Menurut Ade Ary, aturan yang dimaksud berkaitan dengan tata cara dan jam besuk yang telah ditentukan. Ia menekankan bahwa pengaturan ini bukanlah pembatasan, melainkan penegakan aturan yang sudah ada.

"Bukan tidak dibatasi, ada aturannya, ada waktunya," tegas Ade Ary.

Penjelasan Polda Metro Jaya Soal Delpredo dkk Sulit Dijenguk di Rutan: Ada Aturannya

Dengan demikian, Polda Metro Jaya membantah adanya kesulitan dalam menjenguk Delpredo dan tahanan lainnya.

"Tidak, tidak ada, tidak ada kesulitan," kata Ade Ary.

Pernyataan Polda Metro Jaya ini muncul setelah adanya keluhan dari keluarga dan kuasa hukum para aktivis yang merasa dipersulit saat ingin menjenguk. Sebelumnya, Sizigia Pikhansa, perwakilan keluarga Syahdan, menyampaikan bahwa mereka merasa dipersulit untuk mengunjungi Syahdan di Rutan Polda Metro Jaya.

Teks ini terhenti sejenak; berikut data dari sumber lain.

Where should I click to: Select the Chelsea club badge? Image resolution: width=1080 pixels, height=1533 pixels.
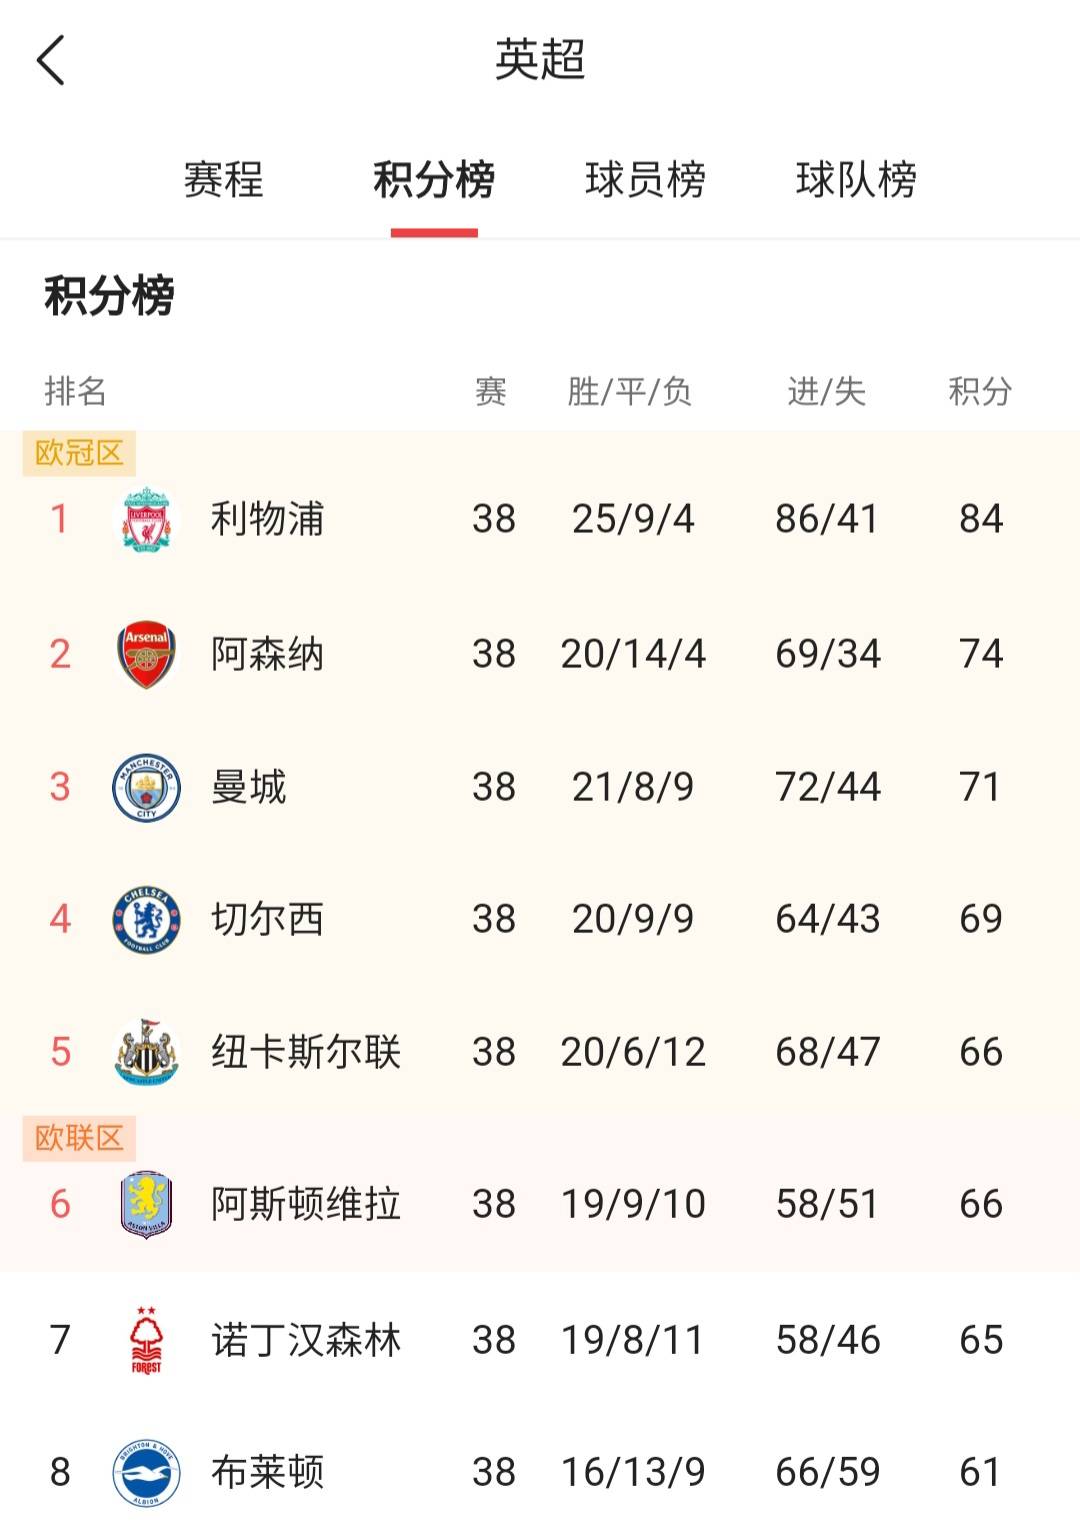[146, 919]
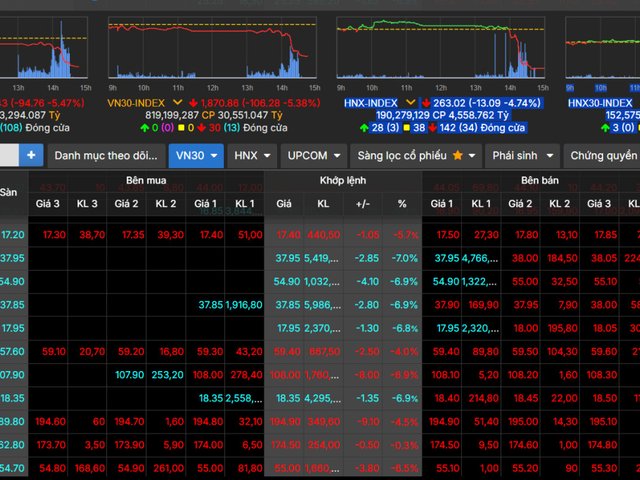This screenshot has height=480, width=640.
Task: Click the yellow chevron next to HNX-INDEX
Action: (x=410, y=103)
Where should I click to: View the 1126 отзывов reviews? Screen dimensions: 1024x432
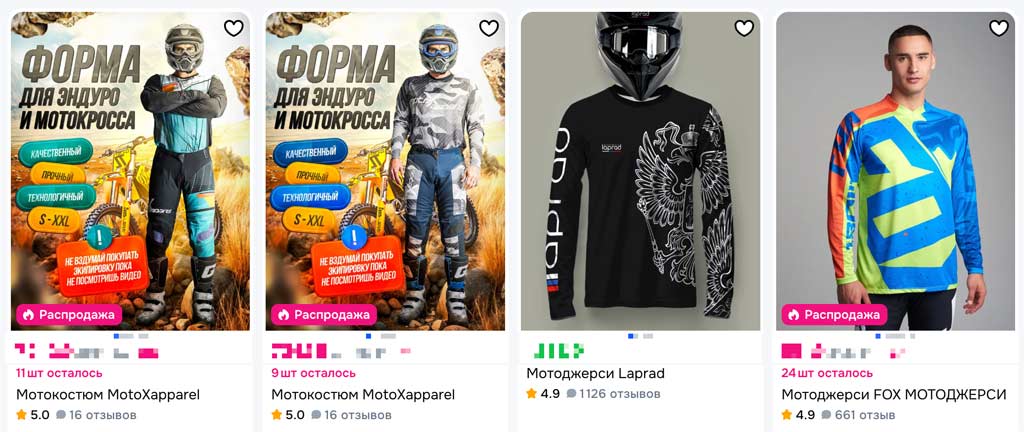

"Keluarga dan pendamping hukum dilarang dan dibuat susah untuk mengunjungi Syahdan. Itu juga membuat psikis Syahdan terganggu, maksudnya dia tidak bisa mendapatkan pendampingan secara emosional atau psikologis juga. Karena, dia merasa, tidak mendapatkan pendampingan dari kuasa hukum atau keluarganya," jelas Sizigia di Mapolda Metro Jaya, Rabu (17/9).

Sizigia menambahkan, meskipun banyak pihak yang bekerja keras di luar untuk membantu Syahdan, akses untuk bertemu dengannya dihalang-halangi.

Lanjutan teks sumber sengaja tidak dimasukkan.